Well, life sometimes makes strange twists and turns.
I ended up in the middle of Norway in 2009 after a peculiar coincidence. At the invitation of an organic farmer who had emigrated from Belgium, I stayed and worked there for a week. In the afternoons I left for long walks in the rather wild forest landscape.

Beyond the border

This was also the case on that day in October. The season was on the border of autumn and winter, with the occasional wet snow shower. The road in the picture finally took me past the border of civilisation, somewhere on a high plateau.
There, sitting on a boulder amongst the vegetation tending to all possible shades and hues of colour, suddenly a silence fell.
But a silence like I had never experienced before.
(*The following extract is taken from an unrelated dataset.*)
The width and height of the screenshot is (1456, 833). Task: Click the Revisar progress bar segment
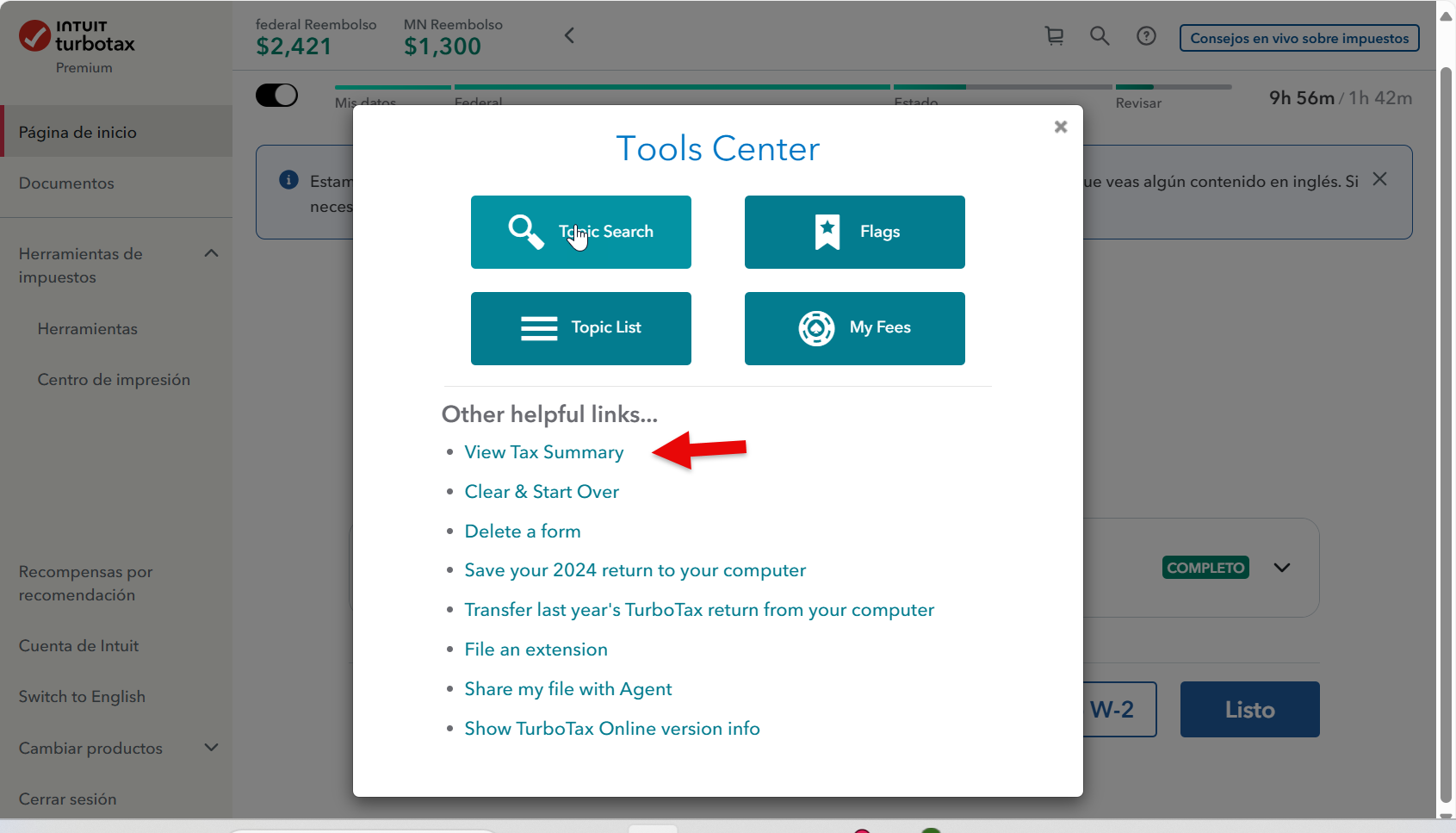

I was eating a sandwich I had brought with me and was awakened … by the sound of my grinding jaws. I had never heard that before. I was perplexed and stopped eating.
Then it dawned on me that there was nothing, absolutely nothing to be heard there.
It was the first time in that moment that I caught a glimpse of absolute silence.
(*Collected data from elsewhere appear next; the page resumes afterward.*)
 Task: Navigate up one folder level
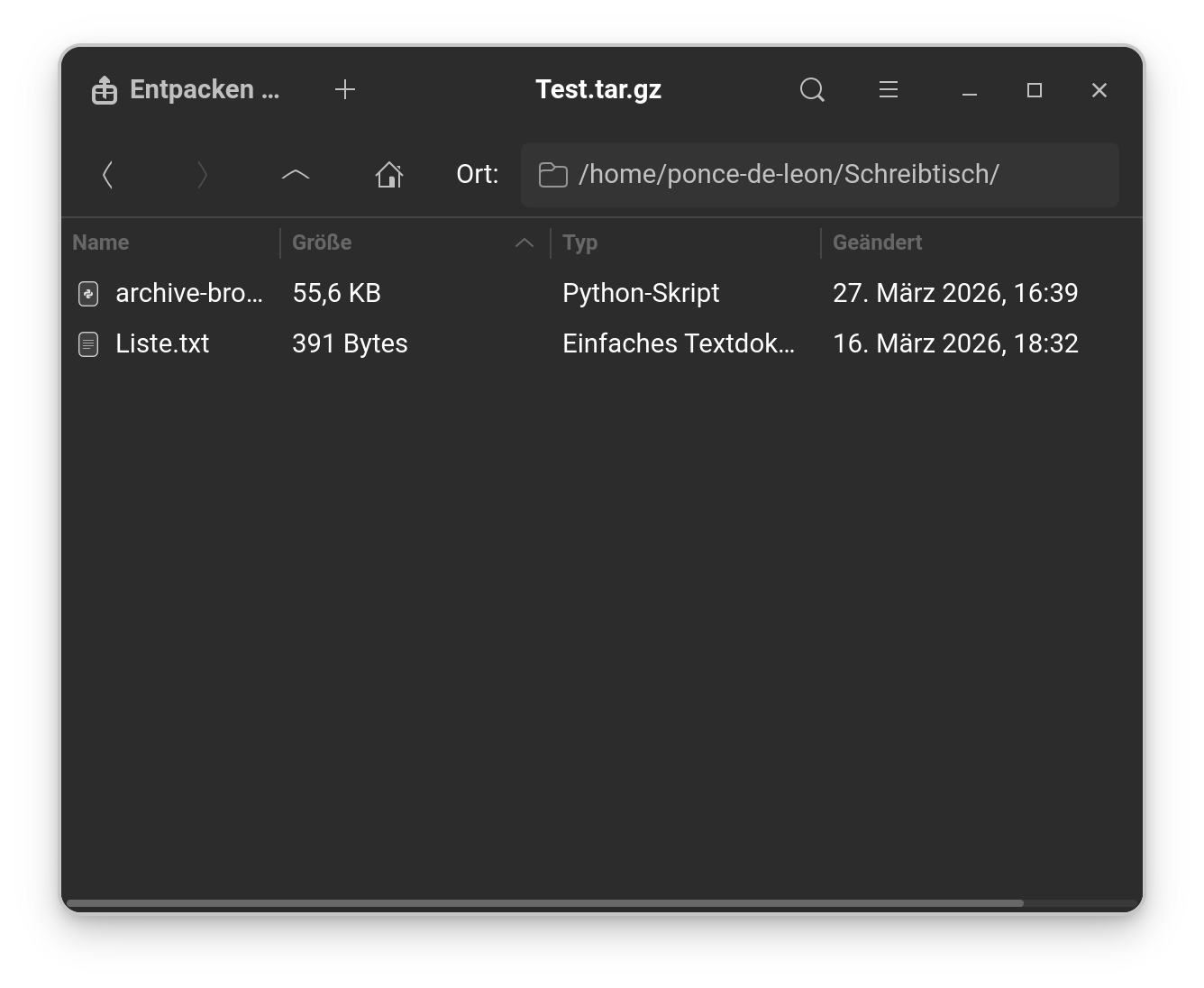296,175
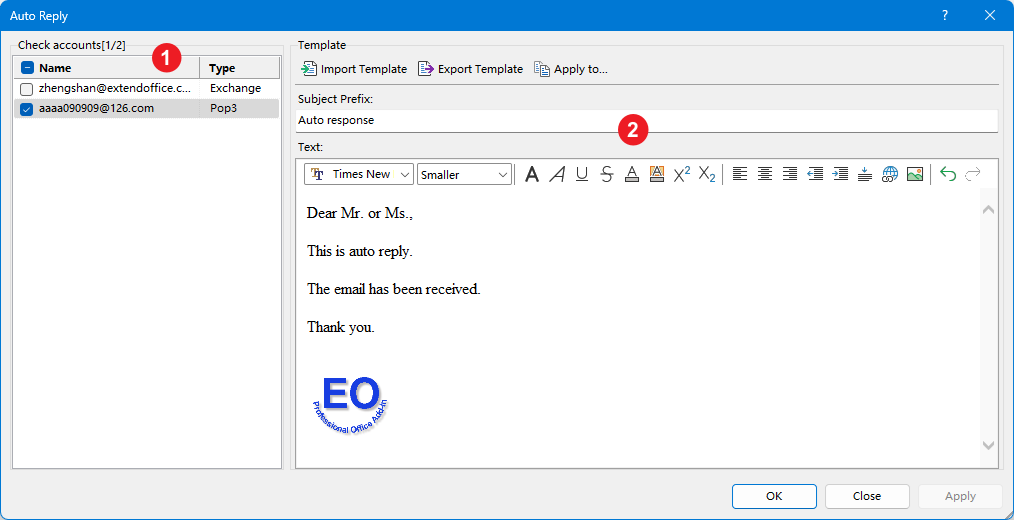The width and height of the screenshot is (1014, 520).
Task: Check the zhengshan@extendoffice account checkbox
Action: click(27, 89)
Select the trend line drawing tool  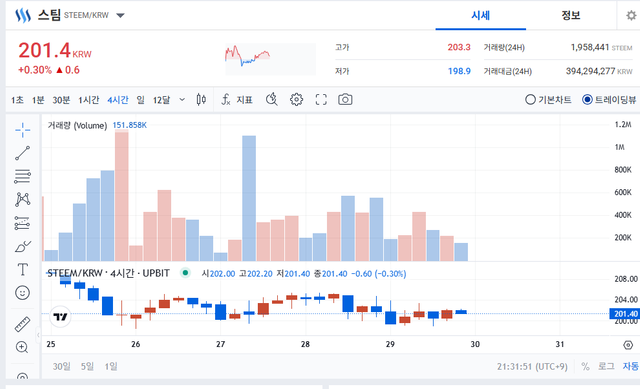[22, 153]
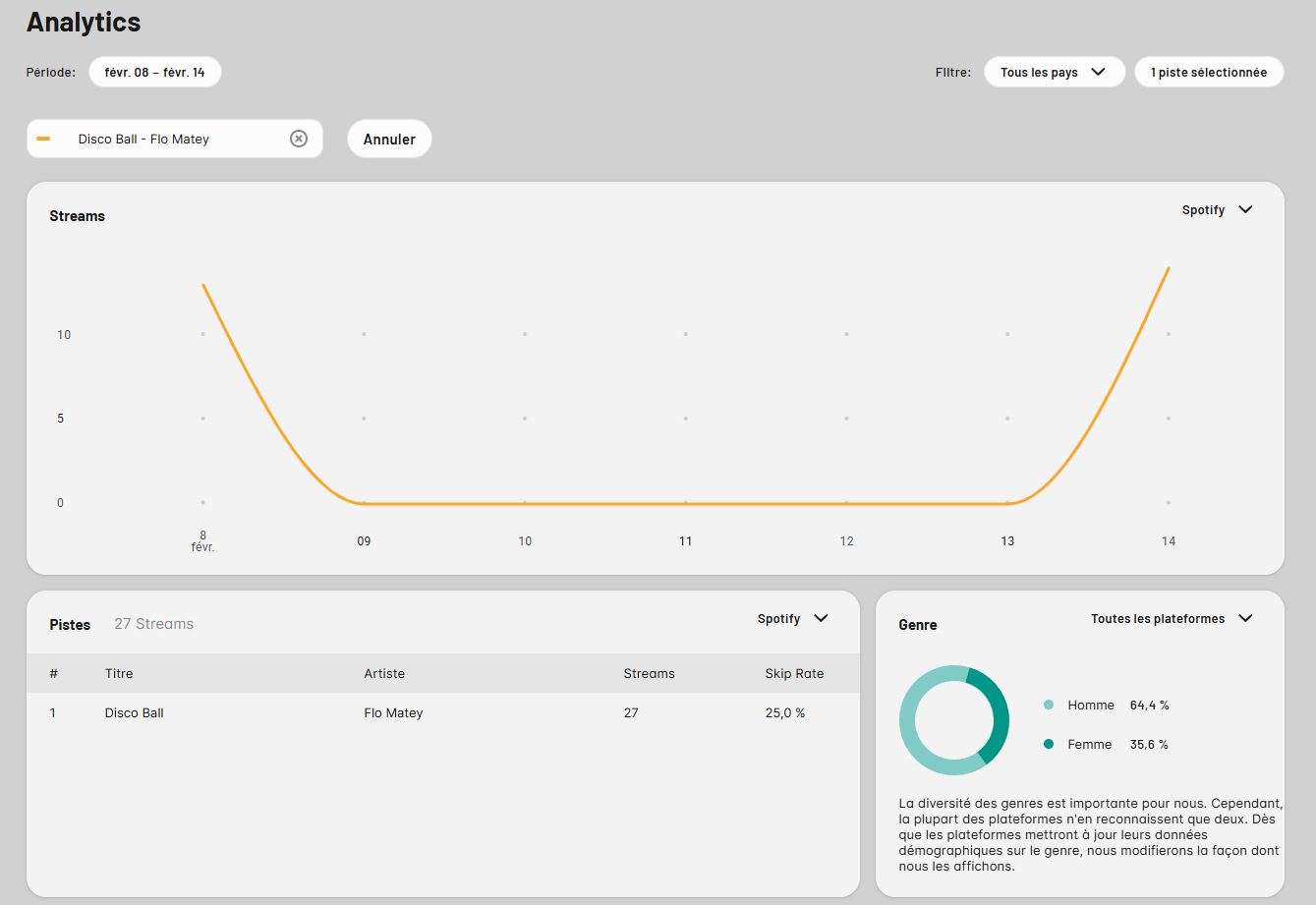The image size is (1316, 905).
Task: Click the Femme legend dot
Action: (1049, 744)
Perhaps life would have led me there, in the run-up to the discovery, more than 10 years later, that I am actually hyper-sensitive to sound from an early age. My brain can only select between the many separate sound signals in a “soundscape” with the greatest difficulty and at the cost of a lot of energy.

Meditation

Yoga is a complete system conceived to prepare oneself for meditation.
Meditation has to do with crossing borders as well as confronting silence.
There are countless meditation traditions. All of them offer methods to “silence the mind”. To bring consciousness beyond the noise.
Because apart from the fact that our contemporary world with all its traffic, machines and other incessant human activity, must seem like a deafening hell for our ancestors until about two centuries ago, there is another sound that never seems to stop.
And that is the incessant “chat” of the thoughts that pass through our brain.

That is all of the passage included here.